Using RabbitMQ for ETL of cloud storage APIs

Message queues are used as a communication between pieces of software, e.g. on a web site these are often used to request that a job be run in the background.

Compared to a database, they are optimized for message throughput and provide some mechanisms to send messages to many consumers – this could be useful if you were replicating data to many locations.

RabbitMQ is a popular message queuing product, and is fairly easy to use. In this article, I’ll show how to use it in a piece of software that pulls documents from DropBox, OneDrive, or Google Docs and indexes them for a search engine in Solr.
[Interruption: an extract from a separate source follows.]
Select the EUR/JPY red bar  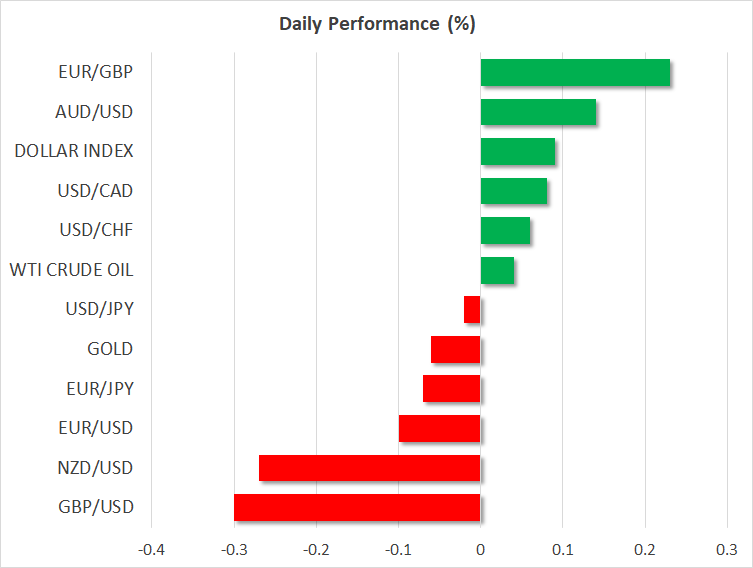point(452,389)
RabbitMQ lets us save a message string. If you use JSON, you can serialize any class, so for this example we’ll define something that takes an account ID for our application, the type of document store we’re indexing, and the OAuth credentials to DropBox.

public class IndexQueueMessage
{
  public String accountId { get; set; }
  public SearchableApplication requestedIndex { get; set; }
  public String user_key { get; set; } 
  public String user_token { get; set; } 
}

Connecting and receiving messages becomes very simple.
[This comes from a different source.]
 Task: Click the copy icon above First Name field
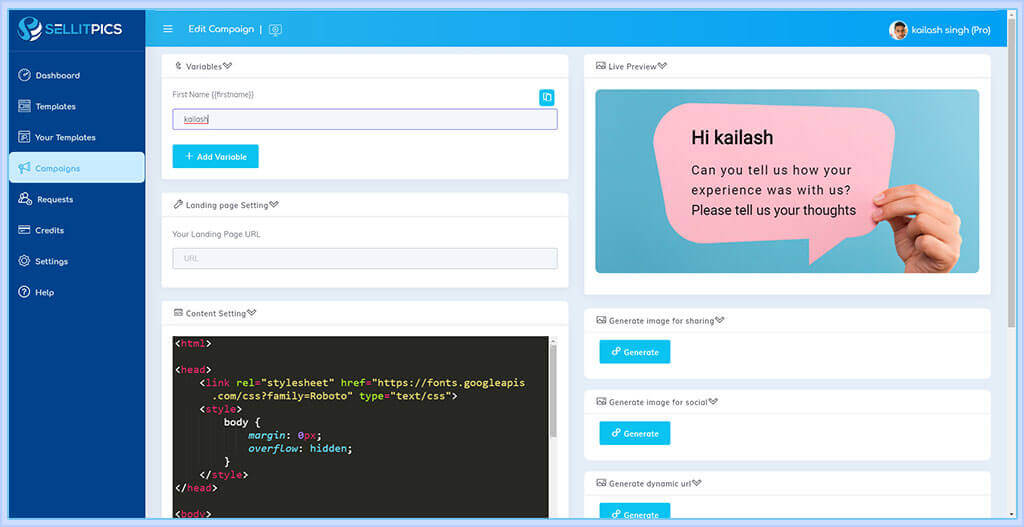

Queues are made to collect and pass on messages. The naming of these is one of the more important features, and the closest thing I’ve seen to a database design problem in message queueing – for instance, if you made one of these per account/tenant in your application, you could expose statistics about usage or charge people based on the quality of service you provide them (more indexers for their account)
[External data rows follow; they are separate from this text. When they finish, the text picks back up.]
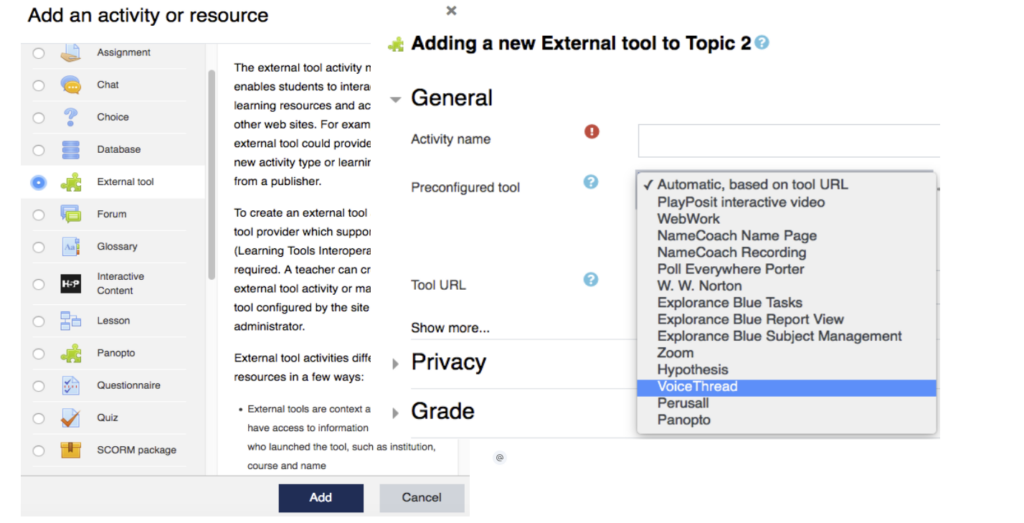The width and height of the screenshot is (1024, 523).
Task: Expand the Grade section
Action: coord(395,413)
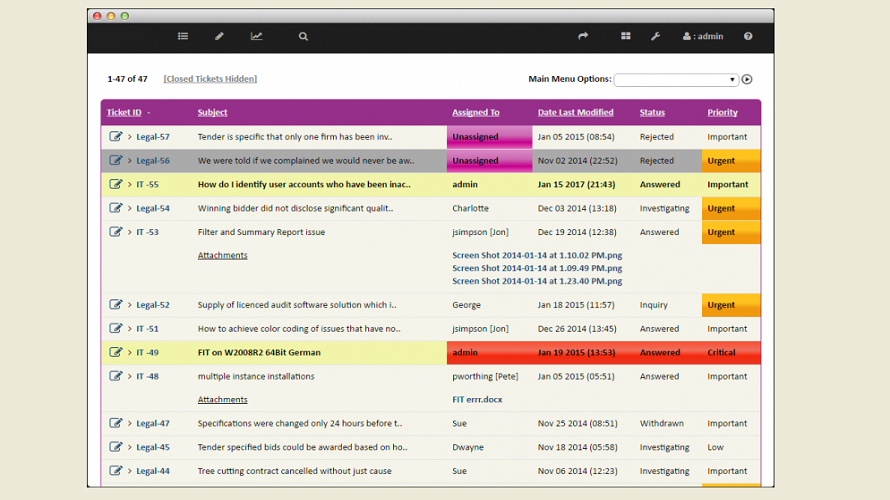The image size is (890, 500).
Task: Open the admin user menu
Action: point(703,36)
var factory = new ConnectionFactory() 
{ 
  HostName = "tasks.cloudapp.net", 
  UserName = "user", 
  Password = "pwd"
};

factory.AutomaticRecoveryEnabled = true;

using (var connection = factory.CreateConnection())
using (var channel = connection.CreateModel())
{
  var queue = indexer.GetType().ToString().ToLower() + "_indexer";

  channel.QueueDeclare(queue: queue,
    durable: true,
    exclusive: false,
    autoDelete: false,
    arguments: null);

  var consumer = new QueueingBasicConsumer(channel);
		
  channel.BasicConsume(
    queue: queue,
    noAck: false, // false = send acknowledgement from the job
    consumer: consumer
  );

  while (true)
  {
     ...
  }

To retrieve a message, we get the message bytes and deserialize it:

var ea = (BasicDeliverEventArgs)consumer.Queue.Dequeue();

try
{
  var body = ea.Body;
  var messageJson = Encoding.UTF8.GetString(body);

  executeMessage(messageJson, indexer);
}
finally
{
  debug("Acking job: " + ea.DeliveryTag);
  channel.BasicAck(
    deliveryTag: ea.DeliveryTag,
    multiple: false
  );
}

The sending side does something similar:

channel.BasicPublish(
  exchange: "",
  routingKey: app.ToString().ToLower() + "_indexer",
  basicProperties: properties,
  body: body);

When we receive messages, we can deserialize them to our message type:

try
{
  var jss = new System.Web.Script.Serialization.JavaScriptSerializer();
  var message = jss.Deserialize(messageJson);

  routeType(message.type, indexer, message);
}
catch (Exception e)
{
  error(e);
}

Finally, we need to route these to application code:

if (MESSAGE_START.Equals(type))
{
  indexer.startIndex(message);
} 
else if (MESSAGE_FOLDER.Equals(type)) 
{
  indexer.indexFolder(message);
} 
else if (MESSAGE_CONTENT.Equals(type)) 
{
  indexer.indexContent(message);
} 
else if (MESSAGE_RECENT.Equals(type)) 
{
  indexer.indexRecent(message);
}
else if (MESSAGE_NEXT.Equals(type)) 
{
  indexer.indexNext(message);
}

There are several things that are neat about this, which were not immediately apparent to me until I set this up.

One really nice feature (compared to cron) is that you can get events to run nearly instantaneously from the time they are requested.

If you use a common message queue, a web application could have clients that use many backend clients – as an example, you could use a pre-built image resizing utility in Go, a Java based natural language processing tool, and computer vision libraries in Python, with JSON as the interop language.

This design also allows for instant parallelism – you can simply connect more processing nodes to the cluster. I’ve found that many long running ETL scripts tend to accumulate resources (memory, disk, file handles, etc) if not carefully written. A nice side benefit of this design is that you can subdivide these types of problems by having scripts run a set number of jobs and shut down – it also makes failing and re-trying much simpler (especially in the out of memory case).